La musique est devenue insipide ou insupportable
Quant à la musique, celle que j’aimais est devenue insipide au mieux, insupportable au pire. J’ai bien essayé d’écrire un article sur Eagles of Death Metal pour revenir à la musique, mais j’étais incapable d’écouter un de leurs morceaux sans repenser à l’odeur du sang et de la poudre. J’étais pétrifié quand j’ai vu le groupe sur la scène de Bercy trois semaines après. On m’offrirait un concert privé avec eux dans le bunker présidentiel que je refuserais quand même. Quelle tristesse pour eux qui étaient l’un de mes groupes préférés et les plus vus en concerts. La moindre note de leurs morceaux ou la voix de Jesse Hughes me replonge invariablement en plein Kiss the Devil.
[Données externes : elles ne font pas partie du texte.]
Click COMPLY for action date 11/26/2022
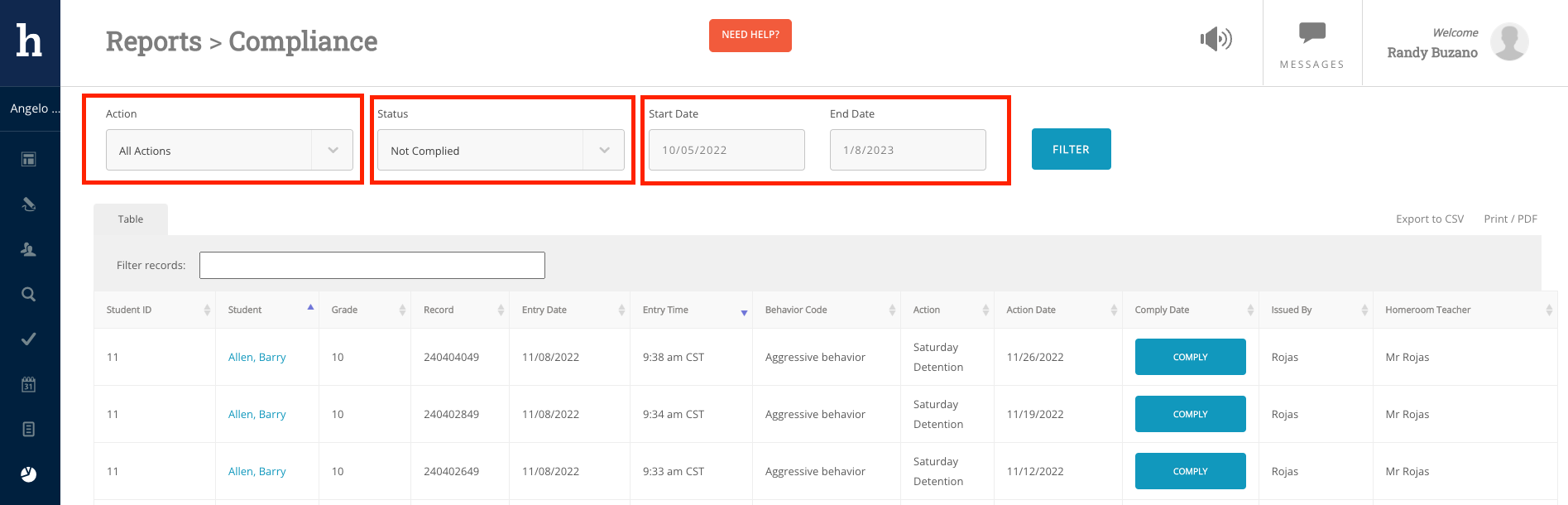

J’ai envisagé de vendre tous mes disques, j’ai fini par en racheter mais certains seront difficiles à réécouter.
Mais il me reste les films non ?
J’ai regardé Retour vers le Futur quelques jours après, sans savoir qu’il y avait dedans des terroristes libyens qui tirent avec des kalachnikovs. On oublie le prochain Tarantino, je pense que je vais me contenter des dessins animés du matin chez moi. Même chose pour les jeux vidéo, mais promis c’est par leur faute. Et puis il y a Paris, la ville où j’habite et où tout s’est déroulé, et qui deviendrait presque un repoussoir.
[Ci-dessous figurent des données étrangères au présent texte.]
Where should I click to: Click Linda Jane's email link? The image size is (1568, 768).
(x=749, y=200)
On se demande parfois si on est vraiment en vie
En société, on fait comme si de rien n’était. Mais souvent, on n’est pas vraiment là. On se demande parfois si on est vraiment en vie et pas simplement spectateur des événements, mort de l’intérieur. Et on dit constamment que ça va, qu’il y a pire, des gens morts, blessés ou bien plus traumatisés. Quand j’ai lu le certificat médical de ma psychiatre avec la liste de mes symptômes, je l’ai trouvé exagéré. Et puis il y a le regard apitoyé des gens qu’on pense ne pas mériter et qu’on a du mal à supporter. Mais c’est peut-être plus supportable que l’indifférence ?
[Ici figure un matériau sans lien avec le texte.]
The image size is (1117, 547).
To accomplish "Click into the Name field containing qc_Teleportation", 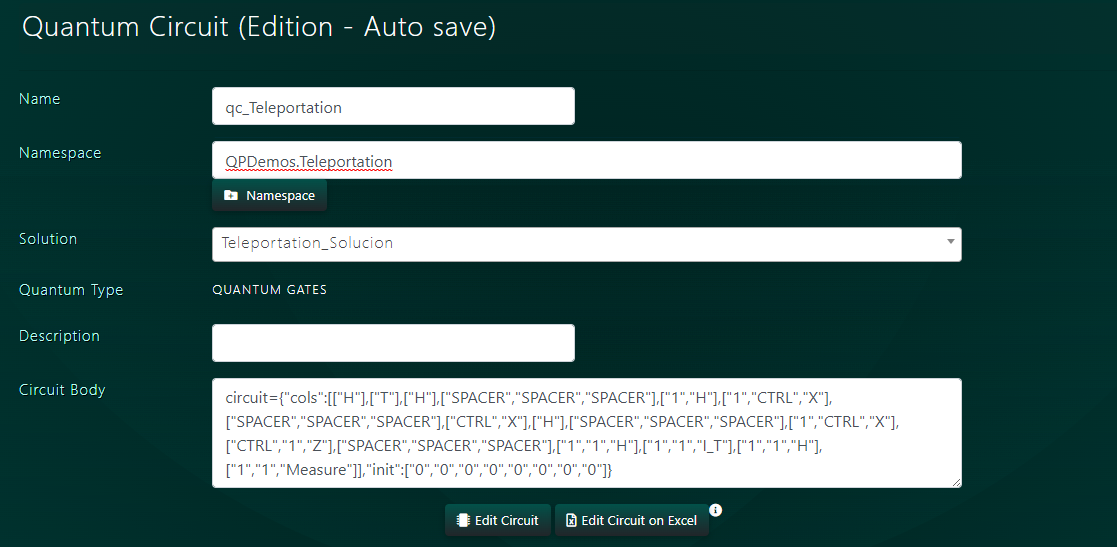I will coord(393,107).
Depuis le 13 novembre, je suis repassé involontairement deux fois devant le Bataclan sans m’arrêter. Ça m’a soulevé le cœur à chaque fois. Peut-être faut-il y retourner pour réaliser enfin un bon coup ? Pour arrêter d’être toujours au bord des larmes sans jamais arriver à pleurer. Ce vendredi 13-Novembre, une partie de moi-même est morte là-bas, j’ai peur de ne jamais la retrouver.